Instagram, perhaps Snapchat’s closest competitor, is officially way, way behind, with an estimated 40 million new pics uploaded each day. While it’s true that Instagram’s shots are designed to stay on the site (at least until they’re manually taken down), they’re down to a little more than a fifth of Snapchat’s activity, when last quarter they were about dead even.
This all comes in the wake of a $13.5 million funding bonanza for Snapchat, spearheaded by Benchmark Capital last February. So, Snapchat; you just won thirteen-and-a-half million dollars and smacked a social media titan across the eyes. What are you gonna do now?

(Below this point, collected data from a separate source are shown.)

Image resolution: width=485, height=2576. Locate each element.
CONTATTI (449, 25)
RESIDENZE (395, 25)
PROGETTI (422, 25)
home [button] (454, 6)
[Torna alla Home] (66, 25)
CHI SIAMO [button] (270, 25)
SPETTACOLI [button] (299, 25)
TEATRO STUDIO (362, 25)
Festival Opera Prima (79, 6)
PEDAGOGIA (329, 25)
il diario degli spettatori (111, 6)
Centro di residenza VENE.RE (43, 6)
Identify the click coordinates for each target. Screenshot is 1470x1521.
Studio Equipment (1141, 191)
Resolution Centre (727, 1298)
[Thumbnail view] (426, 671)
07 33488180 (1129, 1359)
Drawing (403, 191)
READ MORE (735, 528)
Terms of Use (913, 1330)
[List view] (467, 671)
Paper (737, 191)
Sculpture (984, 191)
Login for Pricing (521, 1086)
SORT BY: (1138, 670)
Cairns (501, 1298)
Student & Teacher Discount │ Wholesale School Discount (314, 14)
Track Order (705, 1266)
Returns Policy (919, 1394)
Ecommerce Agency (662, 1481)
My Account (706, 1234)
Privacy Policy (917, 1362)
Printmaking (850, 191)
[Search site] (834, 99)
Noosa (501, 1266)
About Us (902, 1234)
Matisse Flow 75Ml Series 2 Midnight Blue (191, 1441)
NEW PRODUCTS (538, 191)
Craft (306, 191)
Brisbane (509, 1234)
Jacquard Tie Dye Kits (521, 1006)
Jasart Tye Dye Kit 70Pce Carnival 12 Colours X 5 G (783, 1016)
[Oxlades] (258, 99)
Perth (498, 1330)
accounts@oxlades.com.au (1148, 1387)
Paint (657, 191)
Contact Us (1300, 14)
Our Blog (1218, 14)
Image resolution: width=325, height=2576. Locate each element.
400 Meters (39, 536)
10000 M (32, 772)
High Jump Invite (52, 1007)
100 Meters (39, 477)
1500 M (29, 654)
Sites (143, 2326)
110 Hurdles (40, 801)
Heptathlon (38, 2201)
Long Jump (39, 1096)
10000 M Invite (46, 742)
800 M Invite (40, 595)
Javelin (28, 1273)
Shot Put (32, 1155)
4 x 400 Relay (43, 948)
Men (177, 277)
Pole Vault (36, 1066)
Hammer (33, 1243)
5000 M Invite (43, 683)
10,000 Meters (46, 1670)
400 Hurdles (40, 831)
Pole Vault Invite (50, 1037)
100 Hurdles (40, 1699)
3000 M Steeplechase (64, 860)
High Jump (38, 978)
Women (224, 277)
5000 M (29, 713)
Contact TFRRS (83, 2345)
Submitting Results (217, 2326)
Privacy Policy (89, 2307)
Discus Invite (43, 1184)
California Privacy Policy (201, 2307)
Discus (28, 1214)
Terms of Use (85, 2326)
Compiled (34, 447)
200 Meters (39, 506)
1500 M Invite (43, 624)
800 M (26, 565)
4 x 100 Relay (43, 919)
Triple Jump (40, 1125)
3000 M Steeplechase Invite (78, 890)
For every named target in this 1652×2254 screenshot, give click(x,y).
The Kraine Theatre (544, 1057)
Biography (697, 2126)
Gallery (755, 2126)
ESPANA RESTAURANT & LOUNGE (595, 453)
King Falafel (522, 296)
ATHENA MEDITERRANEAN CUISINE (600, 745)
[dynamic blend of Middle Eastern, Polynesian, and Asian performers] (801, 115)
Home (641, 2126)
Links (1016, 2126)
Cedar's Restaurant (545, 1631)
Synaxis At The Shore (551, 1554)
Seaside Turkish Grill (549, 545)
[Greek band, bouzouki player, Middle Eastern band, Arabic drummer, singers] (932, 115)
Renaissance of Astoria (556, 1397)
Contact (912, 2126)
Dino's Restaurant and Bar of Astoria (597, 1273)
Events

Snapchat’s enemy: The screenshot
The idea of Snapchat is, true to its logo, downright spooky, and the notion that they can publicize their daily activity while simultaneously erasing all of it just sparks up all sorts of other questions. As we wrote last month: “[Snapchat is] an app that tells your kids they can do whatever they want because a smartphone – a tool which has proven to do plenty of suspect things with your data – promises not to save that picture.”
Look, we get it. You kids wanna sext, but sending a picture that self destructs doesn’t save you from the Internet’s virality. Even with the app’s tracker-blocking design, screen-capping is happening, a lot.
“Since young people are the driving force behind Snapchat… People under 18 may be swapping images that are legally classified as child pornography, and they may be doing it with less trepidation than they would if they were using SMS, since they assume the person they’re sending the photo to won’t screenshot their body,” our own Kate Knibbs wrote in December.
Snapchat lets you select how long you want your pic to appear for, but as far as screencaps are concerned, “Any time at all,” is already too long.